* _WHAT NEEDS TO BE DONE_
The answer must be an exact transcription of every record.

* _SUPPLIED DATA_
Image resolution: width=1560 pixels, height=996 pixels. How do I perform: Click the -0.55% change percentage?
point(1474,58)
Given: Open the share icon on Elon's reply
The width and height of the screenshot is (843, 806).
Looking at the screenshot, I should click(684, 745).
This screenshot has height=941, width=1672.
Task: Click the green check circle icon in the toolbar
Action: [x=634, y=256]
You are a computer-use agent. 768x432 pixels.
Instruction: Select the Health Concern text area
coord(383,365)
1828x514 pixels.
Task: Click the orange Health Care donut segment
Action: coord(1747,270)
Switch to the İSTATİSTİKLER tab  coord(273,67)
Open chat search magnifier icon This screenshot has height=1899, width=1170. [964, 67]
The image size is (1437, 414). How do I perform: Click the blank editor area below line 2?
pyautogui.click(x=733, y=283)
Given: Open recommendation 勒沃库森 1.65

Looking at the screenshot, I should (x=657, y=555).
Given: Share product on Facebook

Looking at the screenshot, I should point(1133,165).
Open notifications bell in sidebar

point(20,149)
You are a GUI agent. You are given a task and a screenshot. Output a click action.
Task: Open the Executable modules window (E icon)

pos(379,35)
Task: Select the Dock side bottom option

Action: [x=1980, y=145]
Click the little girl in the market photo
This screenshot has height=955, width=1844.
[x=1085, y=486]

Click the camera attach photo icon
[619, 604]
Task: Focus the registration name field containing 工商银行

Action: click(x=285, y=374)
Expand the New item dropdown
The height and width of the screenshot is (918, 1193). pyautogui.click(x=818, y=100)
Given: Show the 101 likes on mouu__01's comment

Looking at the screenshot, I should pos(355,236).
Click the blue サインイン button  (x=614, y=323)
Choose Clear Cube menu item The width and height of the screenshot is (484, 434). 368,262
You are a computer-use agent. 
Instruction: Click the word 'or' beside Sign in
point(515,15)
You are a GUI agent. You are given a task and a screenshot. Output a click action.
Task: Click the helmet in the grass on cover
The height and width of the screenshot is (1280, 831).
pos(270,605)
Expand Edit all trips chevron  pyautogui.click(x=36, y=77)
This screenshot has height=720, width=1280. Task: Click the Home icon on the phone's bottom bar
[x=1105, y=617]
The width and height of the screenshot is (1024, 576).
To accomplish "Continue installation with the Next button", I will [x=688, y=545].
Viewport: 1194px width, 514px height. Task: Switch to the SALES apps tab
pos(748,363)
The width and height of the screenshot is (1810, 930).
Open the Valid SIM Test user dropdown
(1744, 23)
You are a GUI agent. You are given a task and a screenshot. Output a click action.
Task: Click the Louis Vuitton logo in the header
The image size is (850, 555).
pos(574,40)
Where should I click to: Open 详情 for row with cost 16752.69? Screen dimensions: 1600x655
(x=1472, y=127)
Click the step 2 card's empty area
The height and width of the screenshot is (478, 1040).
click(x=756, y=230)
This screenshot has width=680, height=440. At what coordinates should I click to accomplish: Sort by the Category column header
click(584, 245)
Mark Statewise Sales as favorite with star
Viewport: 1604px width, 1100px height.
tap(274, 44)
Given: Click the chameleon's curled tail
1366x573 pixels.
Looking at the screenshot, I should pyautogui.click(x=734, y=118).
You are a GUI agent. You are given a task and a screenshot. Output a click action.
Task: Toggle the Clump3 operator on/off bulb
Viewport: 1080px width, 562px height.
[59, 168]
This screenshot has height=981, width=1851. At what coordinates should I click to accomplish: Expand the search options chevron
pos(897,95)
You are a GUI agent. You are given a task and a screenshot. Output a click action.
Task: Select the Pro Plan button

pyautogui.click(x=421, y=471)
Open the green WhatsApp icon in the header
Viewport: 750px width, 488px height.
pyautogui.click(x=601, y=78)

* _RESPONSE TO THIS EXERCISE_
Image resolution: width=1560 pixels, height=996 pixels. How do I perform: Click the -0.55% change percentage?
point(1474,58)
Given: Open the share icon on Elon's reply
The width and height of the screenshot is (843, 806).
Looking at the screenshot, I should click(684, 745).
This screenshot has height=941, width=1672.
Task: Click the green check circle icon in the toolbar
Action: [x=634, y=256]
You are a computer-use agent. 768x432 pixels.
Instruction: Select the Health Concern text area
coord(383,365)
1828x514 pixels.
Task: Click the orange Health Care donut segment
Action: coord(1747,270)
Switch to the İSTATİSTİKLER tab  coord(273,67)
Open chat search magnifier icon This screenshot has height=1899, width=1170. [964, 67]
The image size is (1437, 414). How do I perform: Click the blank editor area below line 2?
pyautogui.click(x=733, y=283)
Given: Open recommendation 勒沃库森 1.65

Looking at the screenshot, I should (x=657, y=555).
Given: Share product on Facebook

Looking at the screenshot, I should point(1133,165).
Open notifications bell in sidebar

point(20,149)
You are a GUI agent. You are given a task and a screenshot. Output a click action.
Task: Open the Executable modules window (E icon)

pos(379,35)
Task: Select the Dock side bottom option

Action: [x=1980, y=145]
Click the little girl in the market photo
This screenshot has height=955, width=1844.
[x=1085, y=486]

Click the camera attach photo icon
[619, 604]
Task: Focus the registration name field containing 工商银行

Action: click(x=285, y=374)
Expand the New item dropdown
The height and width of the screenshot is (918, 1193). pyautogui.click(x=818, y=100)
Given: Show the 101 likes on mouu__01's comment

Looking at the screenshot, I should pos(355,236).
Click the blue サインイン button  (x=614, y=323)
Choose Clear Cube menu item The width and height of the screenshot is (484, 434). 368,262
You are a computer-use agent. 
Instruction: Click the word 'or' beside Sign in
point(515,15)
You are a GUI agent. You are given a task and a screenshot. Output a click action.
Task: Click the helmet in the grass on cover
The height and width of the screenshot is (1280, 831).
pos(270,605)
Expand Edit all trips chevron  pyautogui.click(x=36, y=77)
This screenshot has height=720, width=1280. Task: Click the Home icon on the phone's bottom bar
[x=1105, y=617]
The width and height of the screenshot is (1024, 576).
To accomplish "Continue installation with the Next button", I will [x=688, y=545].
Viewport: 1194px width, 514px height. Task: Switch to the SALES apps tab
pos(748,363)
The width and height of the screenshot is (1810, 930).
Open the Valid SIM Test user dropdown
(1744, 23)
You are a GUI agent. You are given a task and a screenshot. Output a click action.
Task: Click the Louis Vuitton logo in the header
The image size is (850, 555).
pos(574,40)
Where should I click to: Open 详情 for row with cost 16752.69? Screen dimensions: 1600x655
(x=1472, y=127)
Click the step 2 card's empty area
The height and width of the screenshot is (478, 1040).
click(x=756, y=230)
This screenshot has width=680, height=440. At what coordinates should I click to accomplish: Sort by the Category column header
click(584, 245)
Mark Statewise Sales as favorite with star
Viewport: 1604px width, 1100px height.
tap(274, 44)
Given: Click the chameleon's curled tail
1366x573 pixels.
Looking at the screenshot, I should pyautogui.click(x=734, y=118).
You are a GUI agent. You are given a task and a screenshot. Output a click action.
Task: Toggle the Clump3 operator on/off bulb
Viewport: 1080px width, 562px height.
[59, 168]
This screenshot has height=981, width=1851. At what coordinates should I click to accomplish: Expand the search options chevron
pos(897,95)
You are a GUI agent. You are given a task and a screenshot. Output a click action.
Task: Select the Pro Plan button

pyautogui.click(x=421, y=471)
Open the green WhatsApp icon in the header
Viewport: 750px width, 488px height.
pyautogui.click(x=601, y=78)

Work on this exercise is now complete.